Home | About | Sematext search-lucene.com search-hadoop.com
 Search Hadoop and all its subprojects:

Switch to Threaded View
Hadoop, mail # general - Which proposed distro of Hadoop, 0.20.206 or 0.22, will be better for HBase?


Copy link to this message
-
Re: Which proposed distro of Hadoop, 0.20.206 or 0.22, will be better for HBase?
Steve Loughran 2011-10-06, 09:48
On 06/10/11 03:00, Jagane Sundar wrote:
> Thanks for your input, Milind. It's very useful and interesting.
>
> In the interest of brevity, I have truncated most of it except for the point
> regarding 'cloud friendly'. I have done some research into this, and want to
> get some more community feedback.
>
>> 2. Built in support for the cloud. (Whirr is interesting.
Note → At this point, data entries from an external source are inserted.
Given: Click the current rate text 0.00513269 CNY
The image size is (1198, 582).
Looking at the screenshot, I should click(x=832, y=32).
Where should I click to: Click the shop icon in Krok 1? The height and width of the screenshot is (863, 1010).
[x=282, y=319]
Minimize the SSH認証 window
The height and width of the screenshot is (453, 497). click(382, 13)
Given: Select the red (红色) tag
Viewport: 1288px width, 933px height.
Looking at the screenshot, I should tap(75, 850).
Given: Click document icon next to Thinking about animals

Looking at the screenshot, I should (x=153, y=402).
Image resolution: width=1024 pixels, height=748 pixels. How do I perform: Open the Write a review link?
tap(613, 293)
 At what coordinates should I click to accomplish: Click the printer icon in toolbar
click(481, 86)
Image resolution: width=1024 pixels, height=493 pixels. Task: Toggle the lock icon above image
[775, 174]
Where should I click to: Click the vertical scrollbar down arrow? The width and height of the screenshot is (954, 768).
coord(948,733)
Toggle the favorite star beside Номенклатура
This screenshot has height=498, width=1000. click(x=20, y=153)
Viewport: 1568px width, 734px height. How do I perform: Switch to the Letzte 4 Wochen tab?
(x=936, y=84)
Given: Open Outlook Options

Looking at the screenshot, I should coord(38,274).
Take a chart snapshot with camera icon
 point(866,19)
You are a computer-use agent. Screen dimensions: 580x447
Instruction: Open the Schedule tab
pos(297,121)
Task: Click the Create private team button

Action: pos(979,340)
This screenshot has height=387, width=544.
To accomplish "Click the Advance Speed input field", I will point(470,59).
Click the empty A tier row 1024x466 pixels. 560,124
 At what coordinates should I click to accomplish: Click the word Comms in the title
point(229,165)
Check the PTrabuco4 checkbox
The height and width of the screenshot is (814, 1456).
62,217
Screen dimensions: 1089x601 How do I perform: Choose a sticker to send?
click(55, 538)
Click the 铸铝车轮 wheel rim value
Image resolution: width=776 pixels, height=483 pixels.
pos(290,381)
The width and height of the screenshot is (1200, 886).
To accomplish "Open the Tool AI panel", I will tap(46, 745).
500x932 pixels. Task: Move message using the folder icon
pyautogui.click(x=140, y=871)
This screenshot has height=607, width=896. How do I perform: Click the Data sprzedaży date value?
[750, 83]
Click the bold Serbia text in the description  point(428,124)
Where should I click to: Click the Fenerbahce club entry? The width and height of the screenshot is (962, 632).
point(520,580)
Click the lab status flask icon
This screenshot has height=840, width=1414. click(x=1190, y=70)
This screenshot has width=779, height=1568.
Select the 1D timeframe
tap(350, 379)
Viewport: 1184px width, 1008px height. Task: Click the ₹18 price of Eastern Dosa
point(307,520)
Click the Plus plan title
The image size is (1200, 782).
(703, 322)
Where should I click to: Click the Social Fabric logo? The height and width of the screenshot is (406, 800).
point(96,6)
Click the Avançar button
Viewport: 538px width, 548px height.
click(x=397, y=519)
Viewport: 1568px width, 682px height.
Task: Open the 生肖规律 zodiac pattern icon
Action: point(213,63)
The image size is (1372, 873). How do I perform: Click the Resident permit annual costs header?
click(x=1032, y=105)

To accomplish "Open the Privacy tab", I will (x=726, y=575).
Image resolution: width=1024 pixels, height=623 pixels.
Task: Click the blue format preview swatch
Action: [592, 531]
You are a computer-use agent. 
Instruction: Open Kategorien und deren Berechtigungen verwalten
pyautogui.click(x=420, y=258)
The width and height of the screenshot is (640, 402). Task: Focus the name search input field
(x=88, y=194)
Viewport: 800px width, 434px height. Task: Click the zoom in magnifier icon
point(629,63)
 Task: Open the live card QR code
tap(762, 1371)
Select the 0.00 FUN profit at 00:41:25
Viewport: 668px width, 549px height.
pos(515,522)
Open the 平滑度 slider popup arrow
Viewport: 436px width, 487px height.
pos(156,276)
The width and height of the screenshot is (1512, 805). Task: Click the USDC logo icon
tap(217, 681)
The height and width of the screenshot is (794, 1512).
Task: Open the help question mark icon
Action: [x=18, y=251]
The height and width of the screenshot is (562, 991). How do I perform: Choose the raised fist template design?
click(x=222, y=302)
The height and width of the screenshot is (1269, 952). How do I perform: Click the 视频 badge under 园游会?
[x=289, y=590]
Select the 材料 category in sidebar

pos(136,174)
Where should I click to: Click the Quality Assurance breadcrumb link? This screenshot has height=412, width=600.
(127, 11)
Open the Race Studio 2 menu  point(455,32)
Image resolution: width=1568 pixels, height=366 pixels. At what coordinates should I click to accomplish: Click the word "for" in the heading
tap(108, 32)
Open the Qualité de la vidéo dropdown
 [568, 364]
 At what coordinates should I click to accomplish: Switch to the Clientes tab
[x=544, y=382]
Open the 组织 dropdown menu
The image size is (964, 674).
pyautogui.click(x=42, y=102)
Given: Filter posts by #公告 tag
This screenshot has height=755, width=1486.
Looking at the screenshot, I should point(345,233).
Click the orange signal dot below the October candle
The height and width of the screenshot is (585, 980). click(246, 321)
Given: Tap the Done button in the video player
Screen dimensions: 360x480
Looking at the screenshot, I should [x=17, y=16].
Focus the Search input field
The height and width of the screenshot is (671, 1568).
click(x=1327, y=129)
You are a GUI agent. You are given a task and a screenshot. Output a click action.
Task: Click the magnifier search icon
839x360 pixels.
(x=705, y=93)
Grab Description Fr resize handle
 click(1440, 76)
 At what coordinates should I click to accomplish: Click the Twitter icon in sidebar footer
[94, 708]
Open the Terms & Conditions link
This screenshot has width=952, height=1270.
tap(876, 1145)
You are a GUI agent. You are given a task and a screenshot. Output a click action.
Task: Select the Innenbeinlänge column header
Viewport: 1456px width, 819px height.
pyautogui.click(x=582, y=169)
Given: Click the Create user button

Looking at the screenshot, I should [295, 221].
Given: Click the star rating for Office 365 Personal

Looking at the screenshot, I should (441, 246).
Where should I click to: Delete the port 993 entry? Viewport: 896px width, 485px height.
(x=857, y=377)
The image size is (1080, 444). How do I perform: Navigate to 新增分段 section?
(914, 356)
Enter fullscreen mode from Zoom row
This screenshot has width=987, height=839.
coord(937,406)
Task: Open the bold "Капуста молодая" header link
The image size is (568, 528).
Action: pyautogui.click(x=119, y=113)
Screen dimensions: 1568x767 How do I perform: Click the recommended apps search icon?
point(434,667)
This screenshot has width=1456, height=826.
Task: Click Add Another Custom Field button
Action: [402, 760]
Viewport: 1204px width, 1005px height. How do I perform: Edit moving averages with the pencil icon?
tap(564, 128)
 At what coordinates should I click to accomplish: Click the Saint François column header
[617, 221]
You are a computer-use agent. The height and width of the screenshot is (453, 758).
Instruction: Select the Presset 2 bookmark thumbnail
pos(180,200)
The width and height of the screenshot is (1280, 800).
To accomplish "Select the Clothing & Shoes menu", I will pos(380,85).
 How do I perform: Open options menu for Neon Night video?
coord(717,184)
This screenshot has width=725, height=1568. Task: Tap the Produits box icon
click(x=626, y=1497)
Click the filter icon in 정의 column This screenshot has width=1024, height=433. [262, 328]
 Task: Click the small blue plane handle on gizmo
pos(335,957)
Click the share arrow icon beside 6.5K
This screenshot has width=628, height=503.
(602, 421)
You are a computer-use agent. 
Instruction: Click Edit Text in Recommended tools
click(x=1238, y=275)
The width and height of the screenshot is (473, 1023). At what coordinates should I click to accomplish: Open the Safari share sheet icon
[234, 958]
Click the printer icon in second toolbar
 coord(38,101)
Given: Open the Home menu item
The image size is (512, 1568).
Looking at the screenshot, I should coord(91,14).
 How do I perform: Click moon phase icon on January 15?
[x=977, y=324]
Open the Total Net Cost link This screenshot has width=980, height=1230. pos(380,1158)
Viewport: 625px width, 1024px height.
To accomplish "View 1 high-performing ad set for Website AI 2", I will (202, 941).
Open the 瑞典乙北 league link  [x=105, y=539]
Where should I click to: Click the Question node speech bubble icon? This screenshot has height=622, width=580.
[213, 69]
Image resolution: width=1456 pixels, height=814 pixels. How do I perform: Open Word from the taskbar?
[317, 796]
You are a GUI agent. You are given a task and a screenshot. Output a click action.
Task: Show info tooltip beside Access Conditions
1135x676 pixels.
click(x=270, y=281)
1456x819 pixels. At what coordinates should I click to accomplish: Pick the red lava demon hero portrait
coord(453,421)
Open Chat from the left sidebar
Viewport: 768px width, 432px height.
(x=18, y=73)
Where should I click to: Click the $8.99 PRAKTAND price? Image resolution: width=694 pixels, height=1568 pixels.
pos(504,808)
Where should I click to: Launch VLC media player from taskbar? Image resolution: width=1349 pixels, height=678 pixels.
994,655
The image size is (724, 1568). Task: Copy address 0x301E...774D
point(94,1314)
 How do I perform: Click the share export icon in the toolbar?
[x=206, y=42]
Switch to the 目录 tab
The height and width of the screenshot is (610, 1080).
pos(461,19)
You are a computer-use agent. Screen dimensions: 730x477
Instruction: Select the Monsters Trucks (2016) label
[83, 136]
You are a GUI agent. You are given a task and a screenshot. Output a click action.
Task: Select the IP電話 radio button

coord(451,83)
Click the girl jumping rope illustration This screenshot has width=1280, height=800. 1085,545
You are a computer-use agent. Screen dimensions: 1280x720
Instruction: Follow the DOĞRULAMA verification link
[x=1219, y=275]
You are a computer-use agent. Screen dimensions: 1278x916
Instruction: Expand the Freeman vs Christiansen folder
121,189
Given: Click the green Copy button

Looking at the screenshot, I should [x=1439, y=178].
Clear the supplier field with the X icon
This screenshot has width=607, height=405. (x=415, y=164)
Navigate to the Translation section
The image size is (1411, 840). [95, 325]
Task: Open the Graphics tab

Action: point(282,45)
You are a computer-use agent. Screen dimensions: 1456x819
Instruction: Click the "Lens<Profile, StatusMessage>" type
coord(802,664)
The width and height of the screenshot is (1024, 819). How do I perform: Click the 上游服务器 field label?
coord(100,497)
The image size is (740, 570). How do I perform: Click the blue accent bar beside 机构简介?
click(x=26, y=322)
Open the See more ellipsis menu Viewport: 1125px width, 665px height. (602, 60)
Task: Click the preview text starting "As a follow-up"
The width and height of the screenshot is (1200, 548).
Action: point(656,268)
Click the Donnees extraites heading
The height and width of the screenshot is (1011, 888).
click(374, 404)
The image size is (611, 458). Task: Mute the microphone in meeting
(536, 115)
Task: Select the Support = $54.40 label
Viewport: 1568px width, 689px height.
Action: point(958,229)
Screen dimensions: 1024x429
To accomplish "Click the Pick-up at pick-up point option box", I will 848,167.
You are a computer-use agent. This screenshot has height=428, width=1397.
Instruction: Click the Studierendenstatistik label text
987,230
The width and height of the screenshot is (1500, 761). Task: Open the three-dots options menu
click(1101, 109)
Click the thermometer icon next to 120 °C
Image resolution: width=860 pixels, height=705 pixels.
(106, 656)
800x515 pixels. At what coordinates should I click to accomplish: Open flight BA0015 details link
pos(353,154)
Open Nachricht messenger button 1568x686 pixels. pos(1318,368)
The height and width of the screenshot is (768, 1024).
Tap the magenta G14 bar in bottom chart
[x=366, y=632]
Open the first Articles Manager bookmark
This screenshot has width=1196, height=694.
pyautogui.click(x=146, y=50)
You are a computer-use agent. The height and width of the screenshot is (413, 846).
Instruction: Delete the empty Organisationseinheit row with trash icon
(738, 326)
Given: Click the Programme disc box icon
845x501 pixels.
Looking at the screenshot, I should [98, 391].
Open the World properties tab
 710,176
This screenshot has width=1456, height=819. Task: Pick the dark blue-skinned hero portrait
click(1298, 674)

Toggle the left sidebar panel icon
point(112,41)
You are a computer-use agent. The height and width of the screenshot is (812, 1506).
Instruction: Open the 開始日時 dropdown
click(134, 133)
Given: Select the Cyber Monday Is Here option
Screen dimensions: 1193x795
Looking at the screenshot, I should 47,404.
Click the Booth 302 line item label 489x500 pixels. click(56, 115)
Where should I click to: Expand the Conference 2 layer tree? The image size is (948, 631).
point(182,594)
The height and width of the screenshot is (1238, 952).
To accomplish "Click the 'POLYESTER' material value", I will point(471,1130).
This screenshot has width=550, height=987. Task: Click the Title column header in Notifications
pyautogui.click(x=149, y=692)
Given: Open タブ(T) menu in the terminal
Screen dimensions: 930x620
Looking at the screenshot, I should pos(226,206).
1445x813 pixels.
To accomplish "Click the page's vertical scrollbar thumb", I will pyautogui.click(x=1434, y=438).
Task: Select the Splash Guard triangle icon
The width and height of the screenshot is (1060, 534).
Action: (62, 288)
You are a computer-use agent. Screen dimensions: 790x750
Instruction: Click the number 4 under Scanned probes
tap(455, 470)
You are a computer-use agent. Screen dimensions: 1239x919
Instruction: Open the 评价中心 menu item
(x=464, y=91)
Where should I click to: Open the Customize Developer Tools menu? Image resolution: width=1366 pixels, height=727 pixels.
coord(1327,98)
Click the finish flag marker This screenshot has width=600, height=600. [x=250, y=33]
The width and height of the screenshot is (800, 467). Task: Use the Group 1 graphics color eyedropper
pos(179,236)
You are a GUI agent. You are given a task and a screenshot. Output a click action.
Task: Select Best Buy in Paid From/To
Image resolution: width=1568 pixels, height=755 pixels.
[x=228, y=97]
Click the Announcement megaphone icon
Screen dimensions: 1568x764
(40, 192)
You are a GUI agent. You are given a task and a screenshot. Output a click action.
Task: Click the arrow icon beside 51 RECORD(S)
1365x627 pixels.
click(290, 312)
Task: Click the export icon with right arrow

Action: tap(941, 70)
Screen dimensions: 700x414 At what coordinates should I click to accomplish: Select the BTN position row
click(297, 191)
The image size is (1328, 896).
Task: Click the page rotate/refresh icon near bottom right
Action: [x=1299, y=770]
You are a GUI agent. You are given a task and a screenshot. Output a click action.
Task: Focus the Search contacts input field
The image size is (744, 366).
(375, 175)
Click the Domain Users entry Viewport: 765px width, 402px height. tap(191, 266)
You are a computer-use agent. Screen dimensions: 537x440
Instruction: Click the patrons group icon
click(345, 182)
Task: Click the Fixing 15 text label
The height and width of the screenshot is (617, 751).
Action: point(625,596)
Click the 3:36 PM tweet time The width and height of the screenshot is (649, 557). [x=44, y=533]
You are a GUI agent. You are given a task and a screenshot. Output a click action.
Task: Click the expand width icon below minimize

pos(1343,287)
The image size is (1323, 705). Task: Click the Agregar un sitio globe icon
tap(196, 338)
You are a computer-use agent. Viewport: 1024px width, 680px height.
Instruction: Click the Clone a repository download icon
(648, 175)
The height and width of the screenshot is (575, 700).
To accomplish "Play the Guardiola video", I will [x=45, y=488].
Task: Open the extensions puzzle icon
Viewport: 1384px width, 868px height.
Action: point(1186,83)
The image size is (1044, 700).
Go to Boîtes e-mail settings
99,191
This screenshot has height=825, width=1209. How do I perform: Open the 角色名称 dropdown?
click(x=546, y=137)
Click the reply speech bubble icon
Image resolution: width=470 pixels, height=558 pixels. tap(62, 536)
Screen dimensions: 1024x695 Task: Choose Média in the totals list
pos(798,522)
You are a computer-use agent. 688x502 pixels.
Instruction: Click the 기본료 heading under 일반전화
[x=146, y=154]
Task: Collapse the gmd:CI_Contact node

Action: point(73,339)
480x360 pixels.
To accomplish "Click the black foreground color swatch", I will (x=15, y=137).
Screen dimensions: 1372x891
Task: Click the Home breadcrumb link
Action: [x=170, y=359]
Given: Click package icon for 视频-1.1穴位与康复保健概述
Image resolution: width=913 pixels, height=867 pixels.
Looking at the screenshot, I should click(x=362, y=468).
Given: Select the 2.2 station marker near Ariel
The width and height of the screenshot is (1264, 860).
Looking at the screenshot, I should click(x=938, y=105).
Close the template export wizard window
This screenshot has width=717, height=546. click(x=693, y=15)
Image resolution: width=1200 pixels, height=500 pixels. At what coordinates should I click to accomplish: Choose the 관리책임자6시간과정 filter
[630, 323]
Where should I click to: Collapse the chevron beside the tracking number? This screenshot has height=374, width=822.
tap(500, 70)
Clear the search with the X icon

Ambari more so,
>>> but both fall short.)
>>
>> Not very sure. If by "support for the cloud" means ability to provision
>> atop a hypervisor, adding or removing instances etc, I think there are
>> other approaches proven in the industry.
>>
I've just started the wiki page on this topic:
http://wiki.apache.org/hadoop/Virtual%20Hadoop
> There are two aspects to cloud friendliness - deployment
> technologies/automation, and storage.

-agility to handle the failure modes of cloud infrastructure
-security in a shared infrastructure
-flexibility based on demand

> As far as deployment automation is concerned, I am eager to know what other
> approaches you are familiar with. Chef/Puppet et. al. are not interesting to
> me. I want this to have end user self-serve service characteristics, not
> 'end users file ticket, sysadmin runs [chef|puppet|other] script'.

done this with a web UI: ask for the #of machines, bring up NN/JT/single
DN master node, once that is up bring up the workers with a config that
includes the hostname of the master node.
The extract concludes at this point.